Discovery Challenge

Farfetch Fashion Recommendations Challenge


The importance of online sales in the luxury fashion space has been growing at an accelerated pace in the last few years, as consumers of this once traditional industry now expect easy access to a worldwide network of brands and retailers. Farfetch operates in this space and has the mission to bring together creators, curators, and consumers of fashion, all over the world.

To be successful in this landscape, it's necessary to provide a tailored, personalised and authoritative fashion shopping experience. Recommendation systems play an important role in the user journey, allowing customers to discover products that speak to their style, complement their choices, or challenge them with bold new ideas. Farfetch continuously works to improve its own recommender system with this ambitious goal in mind.

In this challenge, you will attempt to solve this unique problem by predicting which products were clicked on a set of recommendations shown to a user. This is a core task of any successful recommendations system, and the key to understanding user behaviour. For this, we will provide an anonymised dataset consisting of real interactions of users with the Farfetch platform.

Finding the planet in the noise: De-trending exoplanet lightcurves from non-linear noise


To date we know of over 4600 extrasolar planets – planets orbiting other stars – in our galaxy. By observing and analysing the thin atmospheric envelope of these planets, we can characterise their natures and understand their formation and evolution histories. The European Space Agency’s Ariel space telescope, to be launched in 2029, will aim to characterise 1000 of these foreign worlds. Ariel will measure the chemical and cloud signatures of these atmospheres by collecting the stellar light that passes through the atmospheric annulus as the planet transits in front of its star in our line of sight. This measurement pushes current technology to its very limits and the scientific signal is heavily corrupted with non-Gaussian instrument noise and astrophysical distortions originating from the activity of the host-star.

Modelling and correcting for the non-linear, and often unknown, nature of these noise sources is one of the central challenges. To date, solutions to this data mining problem are often ad-hoc and prone to significant biases by applying inaccurate/incomplete parametric corrections. This remains an unsolved problem and learning the non-linear nature of the noise is a promising new direction. The challenge will focus on building supervised time series de-trending algorithms to detect and de-trend the presence of non-linear instrument and stellar noise (signal-denoising). The data consist of sets of spectroscopic light curves (simultaneously recorded time series of flux in different wavelengths of light) corrupted by stellar and instrument noise and the corresponding clean sets, along with auxiliary observation information.

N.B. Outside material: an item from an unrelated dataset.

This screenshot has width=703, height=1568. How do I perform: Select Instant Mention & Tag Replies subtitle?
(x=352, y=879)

Solving this problem will mean improving our understanding of the characteristics of currently confirmed exoplanets, potentially recognising false positive / false negative detections of atmospheric chemistries and improving our ability to analyse observations of smaller and temperate worlds.

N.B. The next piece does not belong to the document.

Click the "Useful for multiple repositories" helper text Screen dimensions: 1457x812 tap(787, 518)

Discover the mysteries of the Maya


Remote sensing has greatly accelerated traditional archaeological landscape surveys in the forested regions of the ancient Maya. Typical exploration and discovery attempts, beside focusing on whole ancient cities, focus also on individual buildings and structures. Recently, there have been recent successful attempts of utilizing machine learning for identifying ancient Maya settlements. These attempts, while relevant, focus on narrow areas and rely on high-quality aerial laser scanning (ALS) data which covers only a fraction of the region where ancient Maya were once settled. Satellite image data, on the other hand, produced by the European Space Agency’s (ESA) Sentinel missions, is abundant and, more importantly, publicly available.

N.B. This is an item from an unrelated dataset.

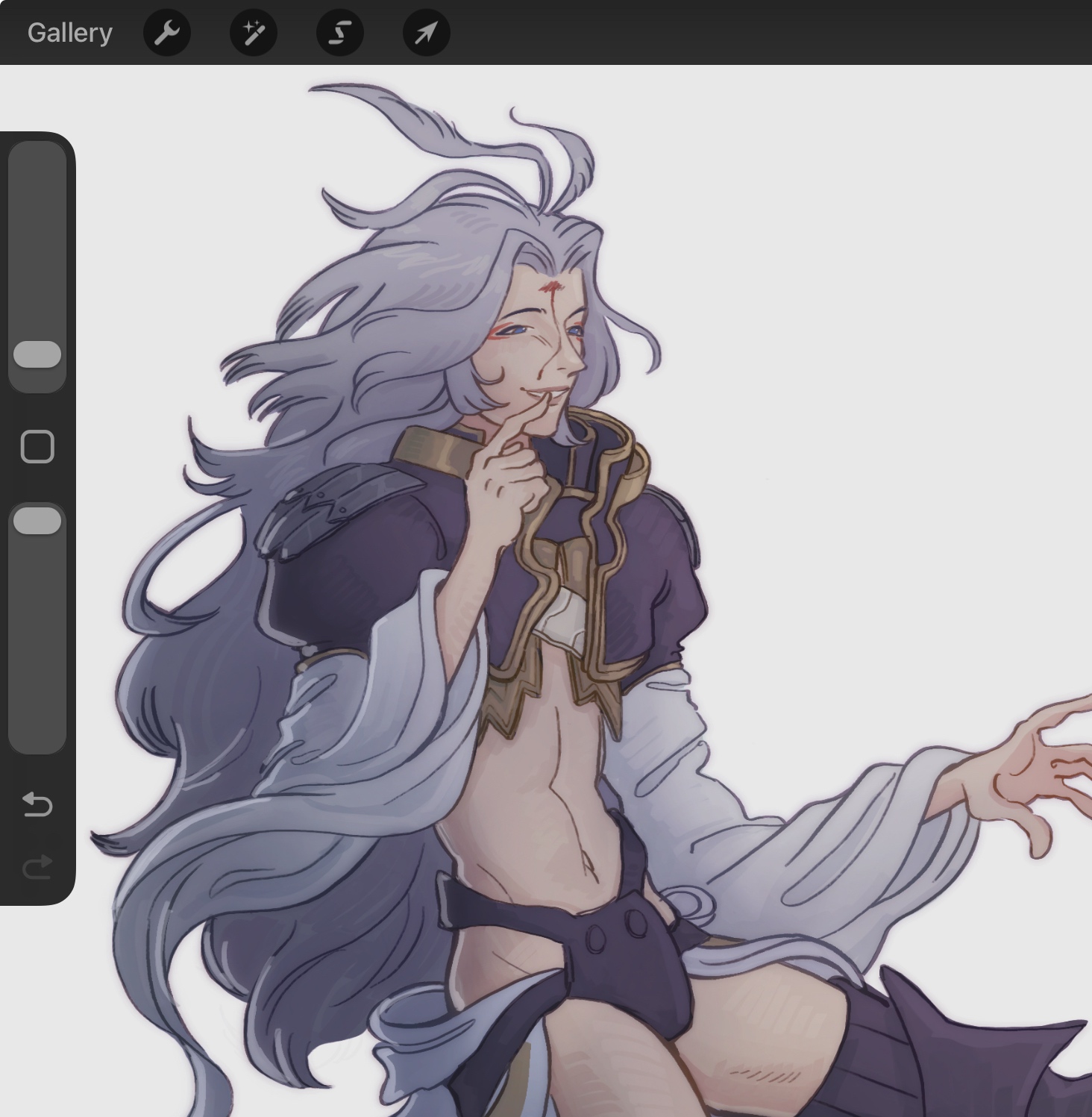Tap the Undo arrow in sidebar

click(37, 804)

In particular, the Sentinel-1 satellites are equipped with Synthetic Aperture Radar (SAR) operating globally with frequent revisit periods, while the the Sentinel-2 satellites are equipped with one of the most sophisticated optical sensors (MSI and SWIR), capturing imagery from visible to medium-infrared spectrum with a spatial resolution of 10-60m. While the latter has been shown to lead to accurate performance on a variety of remote sensing tasks, the data from the optical sensors is heavily dependent on the presence of cloud cover, therefore combining it with radar data from the Sentinel-1 satellites provides an additional benefit. Integrating Sentinel data has been shown to lead to improved performance for different tasks of land-use and land-cover classification. This is the goal of the challenge: Explore the potential of the Sentinel satellite data (as well as making use of the available ALS data) for integrated image segmentation in order to locate and identify “lost” ancient Maya settlements, hidden under the thick forest canopy.